-- Your assignment --
Gather every line of the listing that contains the string "axis", matching case exactly.

-- Given information --
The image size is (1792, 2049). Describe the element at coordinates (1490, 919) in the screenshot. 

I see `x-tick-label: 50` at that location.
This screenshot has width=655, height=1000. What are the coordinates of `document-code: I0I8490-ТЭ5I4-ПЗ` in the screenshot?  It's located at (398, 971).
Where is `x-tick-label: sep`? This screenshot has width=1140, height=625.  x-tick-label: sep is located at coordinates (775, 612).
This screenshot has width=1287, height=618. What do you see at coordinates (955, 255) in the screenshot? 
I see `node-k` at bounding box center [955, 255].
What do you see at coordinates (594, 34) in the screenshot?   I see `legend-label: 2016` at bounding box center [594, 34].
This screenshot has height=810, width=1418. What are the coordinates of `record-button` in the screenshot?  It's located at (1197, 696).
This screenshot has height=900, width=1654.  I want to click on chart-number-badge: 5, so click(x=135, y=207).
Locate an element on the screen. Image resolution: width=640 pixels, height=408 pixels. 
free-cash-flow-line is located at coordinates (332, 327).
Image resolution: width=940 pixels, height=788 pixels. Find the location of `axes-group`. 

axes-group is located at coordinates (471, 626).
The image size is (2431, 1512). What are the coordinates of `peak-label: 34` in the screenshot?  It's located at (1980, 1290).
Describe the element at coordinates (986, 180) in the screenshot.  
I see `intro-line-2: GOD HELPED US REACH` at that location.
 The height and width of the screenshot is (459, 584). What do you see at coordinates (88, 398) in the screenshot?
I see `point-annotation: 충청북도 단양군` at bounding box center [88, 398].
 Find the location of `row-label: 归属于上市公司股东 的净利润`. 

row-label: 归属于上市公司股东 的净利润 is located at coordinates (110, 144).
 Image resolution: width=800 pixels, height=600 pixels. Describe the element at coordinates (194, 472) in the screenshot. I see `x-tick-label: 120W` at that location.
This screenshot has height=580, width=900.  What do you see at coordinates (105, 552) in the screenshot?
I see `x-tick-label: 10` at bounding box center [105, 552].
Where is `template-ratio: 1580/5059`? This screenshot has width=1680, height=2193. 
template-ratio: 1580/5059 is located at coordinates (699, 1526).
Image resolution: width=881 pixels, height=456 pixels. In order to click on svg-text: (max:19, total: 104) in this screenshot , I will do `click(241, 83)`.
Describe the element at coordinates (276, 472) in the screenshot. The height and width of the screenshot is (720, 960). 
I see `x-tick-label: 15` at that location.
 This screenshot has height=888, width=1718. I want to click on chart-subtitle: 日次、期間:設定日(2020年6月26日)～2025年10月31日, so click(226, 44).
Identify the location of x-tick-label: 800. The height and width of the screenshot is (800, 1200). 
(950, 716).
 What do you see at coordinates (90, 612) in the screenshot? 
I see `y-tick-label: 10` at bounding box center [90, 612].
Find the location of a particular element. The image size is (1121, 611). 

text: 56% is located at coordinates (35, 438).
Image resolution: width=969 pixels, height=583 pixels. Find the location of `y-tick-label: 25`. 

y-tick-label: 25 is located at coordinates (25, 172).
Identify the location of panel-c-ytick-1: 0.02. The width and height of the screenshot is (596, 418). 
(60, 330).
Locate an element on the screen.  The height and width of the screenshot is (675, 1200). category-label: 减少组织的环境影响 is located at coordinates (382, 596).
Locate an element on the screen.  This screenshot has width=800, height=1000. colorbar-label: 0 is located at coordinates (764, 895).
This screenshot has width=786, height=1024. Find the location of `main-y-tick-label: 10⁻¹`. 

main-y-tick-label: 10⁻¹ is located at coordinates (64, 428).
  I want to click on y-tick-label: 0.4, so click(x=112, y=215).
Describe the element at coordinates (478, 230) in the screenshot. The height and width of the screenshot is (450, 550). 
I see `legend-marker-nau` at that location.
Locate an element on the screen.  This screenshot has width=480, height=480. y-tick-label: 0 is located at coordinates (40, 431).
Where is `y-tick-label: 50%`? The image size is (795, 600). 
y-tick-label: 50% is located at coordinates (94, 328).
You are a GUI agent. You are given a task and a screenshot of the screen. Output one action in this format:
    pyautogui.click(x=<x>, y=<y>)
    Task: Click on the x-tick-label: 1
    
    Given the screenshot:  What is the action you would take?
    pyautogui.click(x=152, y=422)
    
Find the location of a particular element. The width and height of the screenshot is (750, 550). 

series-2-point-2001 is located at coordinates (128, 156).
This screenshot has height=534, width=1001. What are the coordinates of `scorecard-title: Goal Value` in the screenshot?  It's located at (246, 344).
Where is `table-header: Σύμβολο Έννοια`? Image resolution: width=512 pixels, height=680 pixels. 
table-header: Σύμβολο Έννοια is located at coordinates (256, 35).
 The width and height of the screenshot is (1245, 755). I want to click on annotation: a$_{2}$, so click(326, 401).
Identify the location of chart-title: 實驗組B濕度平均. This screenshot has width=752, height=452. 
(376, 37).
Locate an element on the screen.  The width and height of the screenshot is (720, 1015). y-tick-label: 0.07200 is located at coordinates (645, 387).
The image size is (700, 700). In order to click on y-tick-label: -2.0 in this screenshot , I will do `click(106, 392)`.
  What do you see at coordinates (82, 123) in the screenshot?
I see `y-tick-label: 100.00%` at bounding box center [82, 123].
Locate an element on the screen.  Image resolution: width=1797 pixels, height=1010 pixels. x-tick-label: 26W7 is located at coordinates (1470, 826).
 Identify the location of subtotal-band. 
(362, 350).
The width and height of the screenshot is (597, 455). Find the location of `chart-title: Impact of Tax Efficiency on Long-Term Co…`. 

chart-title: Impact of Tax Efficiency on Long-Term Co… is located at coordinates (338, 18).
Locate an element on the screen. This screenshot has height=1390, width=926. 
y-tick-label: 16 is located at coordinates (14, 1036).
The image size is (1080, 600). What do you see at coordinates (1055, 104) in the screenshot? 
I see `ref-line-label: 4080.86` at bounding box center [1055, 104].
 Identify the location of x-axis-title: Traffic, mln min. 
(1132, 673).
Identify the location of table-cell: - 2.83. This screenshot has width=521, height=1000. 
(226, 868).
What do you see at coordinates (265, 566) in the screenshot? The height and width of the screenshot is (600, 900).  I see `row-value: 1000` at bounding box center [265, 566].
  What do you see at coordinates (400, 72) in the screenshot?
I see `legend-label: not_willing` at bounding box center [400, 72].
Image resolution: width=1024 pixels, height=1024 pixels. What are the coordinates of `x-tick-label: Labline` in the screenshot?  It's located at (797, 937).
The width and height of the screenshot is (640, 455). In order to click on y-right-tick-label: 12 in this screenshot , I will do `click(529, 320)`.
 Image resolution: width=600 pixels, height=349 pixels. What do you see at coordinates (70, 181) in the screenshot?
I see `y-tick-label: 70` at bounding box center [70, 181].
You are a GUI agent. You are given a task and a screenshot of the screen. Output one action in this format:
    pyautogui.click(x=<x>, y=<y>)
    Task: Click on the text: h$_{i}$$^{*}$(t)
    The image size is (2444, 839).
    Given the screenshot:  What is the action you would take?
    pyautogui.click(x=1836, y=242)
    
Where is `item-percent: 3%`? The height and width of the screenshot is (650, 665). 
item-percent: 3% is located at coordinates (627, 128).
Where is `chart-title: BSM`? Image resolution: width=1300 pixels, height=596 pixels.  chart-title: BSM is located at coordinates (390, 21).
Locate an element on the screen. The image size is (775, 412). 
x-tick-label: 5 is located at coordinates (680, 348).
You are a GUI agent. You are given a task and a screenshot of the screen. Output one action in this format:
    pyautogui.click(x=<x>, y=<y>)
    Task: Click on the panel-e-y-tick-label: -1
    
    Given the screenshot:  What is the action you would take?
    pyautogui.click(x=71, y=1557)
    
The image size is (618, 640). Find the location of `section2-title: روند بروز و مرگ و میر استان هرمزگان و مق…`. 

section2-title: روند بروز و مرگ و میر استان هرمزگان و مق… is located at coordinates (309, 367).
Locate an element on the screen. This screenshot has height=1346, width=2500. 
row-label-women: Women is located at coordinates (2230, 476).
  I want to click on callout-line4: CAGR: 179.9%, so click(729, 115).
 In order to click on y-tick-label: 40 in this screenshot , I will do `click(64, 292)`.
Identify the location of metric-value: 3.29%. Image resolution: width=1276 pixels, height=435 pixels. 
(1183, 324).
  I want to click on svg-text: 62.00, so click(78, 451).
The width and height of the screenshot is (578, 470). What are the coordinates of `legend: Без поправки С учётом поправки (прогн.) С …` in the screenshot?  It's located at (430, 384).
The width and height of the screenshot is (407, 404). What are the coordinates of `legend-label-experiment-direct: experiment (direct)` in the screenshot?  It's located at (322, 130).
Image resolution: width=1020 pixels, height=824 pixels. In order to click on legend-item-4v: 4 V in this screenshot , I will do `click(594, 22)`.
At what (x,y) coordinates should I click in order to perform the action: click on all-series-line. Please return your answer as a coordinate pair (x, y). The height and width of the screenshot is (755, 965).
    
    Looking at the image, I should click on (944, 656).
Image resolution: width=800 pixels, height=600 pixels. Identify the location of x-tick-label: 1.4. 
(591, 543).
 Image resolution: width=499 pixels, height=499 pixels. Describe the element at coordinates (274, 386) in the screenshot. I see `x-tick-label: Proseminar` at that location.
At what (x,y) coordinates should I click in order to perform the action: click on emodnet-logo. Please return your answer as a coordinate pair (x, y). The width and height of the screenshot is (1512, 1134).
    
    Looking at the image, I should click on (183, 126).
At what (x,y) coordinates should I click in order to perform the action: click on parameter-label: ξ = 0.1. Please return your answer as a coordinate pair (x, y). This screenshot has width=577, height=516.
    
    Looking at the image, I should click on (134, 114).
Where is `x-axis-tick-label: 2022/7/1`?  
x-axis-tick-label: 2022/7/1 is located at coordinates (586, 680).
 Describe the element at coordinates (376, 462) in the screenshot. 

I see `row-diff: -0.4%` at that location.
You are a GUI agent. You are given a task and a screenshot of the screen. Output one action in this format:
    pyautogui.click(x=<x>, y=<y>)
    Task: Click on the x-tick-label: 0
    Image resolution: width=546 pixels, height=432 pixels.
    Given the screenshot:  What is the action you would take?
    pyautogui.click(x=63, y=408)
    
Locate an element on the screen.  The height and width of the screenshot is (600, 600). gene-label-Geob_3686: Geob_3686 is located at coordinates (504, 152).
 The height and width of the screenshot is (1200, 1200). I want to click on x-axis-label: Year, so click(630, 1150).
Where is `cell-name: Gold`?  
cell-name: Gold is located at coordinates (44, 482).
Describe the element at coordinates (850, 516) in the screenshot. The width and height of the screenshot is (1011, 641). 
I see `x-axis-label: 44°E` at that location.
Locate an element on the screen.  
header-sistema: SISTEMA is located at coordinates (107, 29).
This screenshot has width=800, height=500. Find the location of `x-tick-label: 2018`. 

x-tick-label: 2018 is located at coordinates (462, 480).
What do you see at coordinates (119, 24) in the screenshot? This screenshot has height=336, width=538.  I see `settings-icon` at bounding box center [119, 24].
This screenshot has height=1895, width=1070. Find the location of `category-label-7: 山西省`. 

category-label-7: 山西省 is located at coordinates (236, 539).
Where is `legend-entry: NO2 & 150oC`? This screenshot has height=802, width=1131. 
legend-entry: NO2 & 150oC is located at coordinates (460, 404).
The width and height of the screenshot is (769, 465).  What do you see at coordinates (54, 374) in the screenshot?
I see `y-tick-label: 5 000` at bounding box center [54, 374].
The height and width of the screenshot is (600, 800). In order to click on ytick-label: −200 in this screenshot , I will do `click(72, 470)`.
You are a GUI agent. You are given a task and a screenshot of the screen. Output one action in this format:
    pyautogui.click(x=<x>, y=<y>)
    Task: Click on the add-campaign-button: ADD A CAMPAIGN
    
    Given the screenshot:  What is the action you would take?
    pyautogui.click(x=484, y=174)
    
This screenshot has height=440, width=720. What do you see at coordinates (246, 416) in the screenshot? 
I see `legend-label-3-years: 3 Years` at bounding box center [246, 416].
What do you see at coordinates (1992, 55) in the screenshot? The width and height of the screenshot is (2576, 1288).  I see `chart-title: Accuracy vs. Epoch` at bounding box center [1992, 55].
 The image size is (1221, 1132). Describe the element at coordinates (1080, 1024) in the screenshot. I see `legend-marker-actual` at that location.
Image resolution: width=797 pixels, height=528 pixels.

-- Solution to this problem --
 Identify the location of x-axis-title: Traffic, mln min. 
Where is `x-axis-tick-label: 2022/7/1`?  
x-axis-tick-label: 2022/7/1 is located at coordinates (586, 680).
 The height and width of the screenshot is (1200, 1200). I want to click on x-axis-label: Year, so click(630, 1150).
I see `x-axis-label: 44°E` at that location.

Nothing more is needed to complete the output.